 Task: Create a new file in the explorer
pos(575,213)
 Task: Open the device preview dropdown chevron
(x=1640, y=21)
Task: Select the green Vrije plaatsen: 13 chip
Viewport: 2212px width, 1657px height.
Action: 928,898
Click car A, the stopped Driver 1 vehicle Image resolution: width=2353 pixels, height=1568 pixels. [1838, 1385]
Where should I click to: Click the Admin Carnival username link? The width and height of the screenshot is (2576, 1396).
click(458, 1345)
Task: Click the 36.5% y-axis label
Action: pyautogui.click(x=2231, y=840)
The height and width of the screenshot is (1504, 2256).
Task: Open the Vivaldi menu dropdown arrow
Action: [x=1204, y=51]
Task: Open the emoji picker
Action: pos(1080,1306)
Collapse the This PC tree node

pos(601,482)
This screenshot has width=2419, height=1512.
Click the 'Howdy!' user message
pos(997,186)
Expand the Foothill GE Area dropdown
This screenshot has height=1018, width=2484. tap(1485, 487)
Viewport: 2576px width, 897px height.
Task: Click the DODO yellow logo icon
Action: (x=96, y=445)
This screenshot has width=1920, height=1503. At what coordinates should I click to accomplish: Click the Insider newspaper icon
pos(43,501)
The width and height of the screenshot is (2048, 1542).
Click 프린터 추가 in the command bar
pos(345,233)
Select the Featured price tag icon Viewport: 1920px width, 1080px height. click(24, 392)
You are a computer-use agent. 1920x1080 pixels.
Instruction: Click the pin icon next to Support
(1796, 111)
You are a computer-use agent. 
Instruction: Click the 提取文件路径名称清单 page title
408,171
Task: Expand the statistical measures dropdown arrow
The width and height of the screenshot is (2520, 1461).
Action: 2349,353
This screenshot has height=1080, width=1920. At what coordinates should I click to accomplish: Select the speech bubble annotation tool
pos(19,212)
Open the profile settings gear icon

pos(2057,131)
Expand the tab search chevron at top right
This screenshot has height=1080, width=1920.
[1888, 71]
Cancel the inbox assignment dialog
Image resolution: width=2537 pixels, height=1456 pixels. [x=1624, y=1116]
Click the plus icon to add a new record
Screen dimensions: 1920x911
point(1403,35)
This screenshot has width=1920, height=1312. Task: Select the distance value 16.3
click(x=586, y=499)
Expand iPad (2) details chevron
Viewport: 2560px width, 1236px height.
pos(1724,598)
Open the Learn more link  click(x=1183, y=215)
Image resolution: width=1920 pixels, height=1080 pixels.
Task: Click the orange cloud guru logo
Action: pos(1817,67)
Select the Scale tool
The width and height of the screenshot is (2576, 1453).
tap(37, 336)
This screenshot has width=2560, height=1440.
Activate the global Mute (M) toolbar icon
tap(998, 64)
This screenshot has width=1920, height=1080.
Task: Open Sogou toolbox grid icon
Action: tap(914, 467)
◇ ◇ ◇ ◇ ◇
» **What is being asked**
Count every line of the records that includes "agent", and give that number with no other words.

» **Solution to this exercise**
2